Saved entries:
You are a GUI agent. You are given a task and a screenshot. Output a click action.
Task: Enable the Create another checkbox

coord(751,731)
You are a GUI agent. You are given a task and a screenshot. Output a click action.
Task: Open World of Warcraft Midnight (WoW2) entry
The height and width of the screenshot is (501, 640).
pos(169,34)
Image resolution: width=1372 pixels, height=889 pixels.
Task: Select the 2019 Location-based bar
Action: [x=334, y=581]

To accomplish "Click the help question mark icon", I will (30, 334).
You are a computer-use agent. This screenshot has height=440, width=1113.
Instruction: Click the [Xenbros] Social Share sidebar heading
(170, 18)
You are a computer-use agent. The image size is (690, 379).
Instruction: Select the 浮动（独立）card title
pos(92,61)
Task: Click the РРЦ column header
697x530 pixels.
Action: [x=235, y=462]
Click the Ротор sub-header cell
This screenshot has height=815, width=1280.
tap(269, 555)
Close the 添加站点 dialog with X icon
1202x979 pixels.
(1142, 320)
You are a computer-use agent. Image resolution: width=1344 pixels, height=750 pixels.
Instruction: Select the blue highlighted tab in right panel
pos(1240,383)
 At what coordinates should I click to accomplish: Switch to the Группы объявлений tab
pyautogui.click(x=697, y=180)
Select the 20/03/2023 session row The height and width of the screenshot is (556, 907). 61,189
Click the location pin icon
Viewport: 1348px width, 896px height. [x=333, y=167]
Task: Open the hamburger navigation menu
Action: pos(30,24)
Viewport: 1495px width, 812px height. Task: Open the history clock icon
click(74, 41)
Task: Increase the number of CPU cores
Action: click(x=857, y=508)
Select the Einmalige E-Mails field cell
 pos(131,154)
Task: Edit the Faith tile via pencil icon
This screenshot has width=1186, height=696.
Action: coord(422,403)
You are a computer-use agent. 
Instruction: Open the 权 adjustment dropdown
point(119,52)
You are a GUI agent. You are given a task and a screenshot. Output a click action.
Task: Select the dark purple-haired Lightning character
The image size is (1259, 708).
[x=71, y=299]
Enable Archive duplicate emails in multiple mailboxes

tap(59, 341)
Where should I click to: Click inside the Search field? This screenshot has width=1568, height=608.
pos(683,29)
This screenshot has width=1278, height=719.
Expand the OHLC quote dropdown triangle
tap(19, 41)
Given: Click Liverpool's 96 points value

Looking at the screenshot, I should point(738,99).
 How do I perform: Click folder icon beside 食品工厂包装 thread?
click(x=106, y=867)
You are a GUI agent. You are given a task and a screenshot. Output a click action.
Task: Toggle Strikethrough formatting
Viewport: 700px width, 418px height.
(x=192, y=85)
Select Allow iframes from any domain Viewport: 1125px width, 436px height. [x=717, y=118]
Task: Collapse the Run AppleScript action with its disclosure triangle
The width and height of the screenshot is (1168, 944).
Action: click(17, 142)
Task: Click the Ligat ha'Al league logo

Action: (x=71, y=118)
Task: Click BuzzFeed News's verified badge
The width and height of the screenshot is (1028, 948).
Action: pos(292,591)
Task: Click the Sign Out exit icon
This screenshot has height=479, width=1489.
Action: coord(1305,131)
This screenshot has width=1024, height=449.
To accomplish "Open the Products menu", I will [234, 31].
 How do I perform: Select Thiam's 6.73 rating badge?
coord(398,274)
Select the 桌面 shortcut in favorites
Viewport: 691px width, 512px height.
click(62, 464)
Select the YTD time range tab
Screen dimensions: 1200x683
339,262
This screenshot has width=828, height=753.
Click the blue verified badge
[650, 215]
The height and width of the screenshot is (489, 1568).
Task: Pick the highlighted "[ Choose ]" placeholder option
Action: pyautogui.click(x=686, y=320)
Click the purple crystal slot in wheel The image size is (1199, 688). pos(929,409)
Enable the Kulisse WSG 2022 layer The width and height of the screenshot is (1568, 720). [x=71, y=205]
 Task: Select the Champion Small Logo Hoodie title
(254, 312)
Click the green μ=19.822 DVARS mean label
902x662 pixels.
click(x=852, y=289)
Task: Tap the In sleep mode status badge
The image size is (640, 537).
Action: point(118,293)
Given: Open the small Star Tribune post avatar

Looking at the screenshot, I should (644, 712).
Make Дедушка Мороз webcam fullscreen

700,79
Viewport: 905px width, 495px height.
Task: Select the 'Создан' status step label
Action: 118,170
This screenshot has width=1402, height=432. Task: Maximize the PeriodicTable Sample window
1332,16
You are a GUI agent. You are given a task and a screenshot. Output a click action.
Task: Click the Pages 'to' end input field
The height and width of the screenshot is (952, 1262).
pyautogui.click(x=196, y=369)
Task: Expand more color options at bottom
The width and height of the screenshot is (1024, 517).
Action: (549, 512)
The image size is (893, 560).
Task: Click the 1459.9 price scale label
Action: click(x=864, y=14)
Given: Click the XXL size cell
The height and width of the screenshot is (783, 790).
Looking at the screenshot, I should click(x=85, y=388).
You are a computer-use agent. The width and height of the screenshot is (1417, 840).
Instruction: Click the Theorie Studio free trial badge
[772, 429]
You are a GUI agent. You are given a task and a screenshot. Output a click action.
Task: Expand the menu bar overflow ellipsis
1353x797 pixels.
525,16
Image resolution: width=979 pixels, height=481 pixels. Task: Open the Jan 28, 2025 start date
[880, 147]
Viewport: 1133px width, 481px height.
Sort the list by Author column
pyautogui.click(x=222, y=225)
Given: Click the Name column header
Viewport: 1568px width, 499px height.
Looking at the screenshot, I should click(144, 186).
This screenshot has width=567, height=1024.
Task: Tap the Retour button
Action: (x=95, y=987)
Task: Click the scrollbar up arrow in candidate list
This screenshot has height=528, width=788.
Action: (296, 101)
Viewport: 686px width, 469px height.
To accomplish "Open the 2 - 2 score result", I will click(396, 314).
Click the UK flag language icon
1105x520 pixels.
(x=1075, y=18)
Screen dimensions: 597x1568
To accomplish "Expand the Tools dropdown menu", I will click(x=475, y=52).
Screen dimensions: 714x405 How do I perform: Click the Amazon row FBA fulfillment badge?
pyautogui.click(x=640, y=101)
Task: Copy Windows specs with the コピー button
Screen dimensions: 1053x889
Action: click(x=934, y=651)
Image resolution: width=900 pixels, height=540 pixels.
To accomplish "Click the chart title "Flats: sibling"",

TO DO. Report each line above that includes the string "purple".

SOLUTION BELOW.
Task: Select the dark purple-haired Lightning character
Click the purple crystal slot in wheel The image size is (1199, 688). pos(929,409)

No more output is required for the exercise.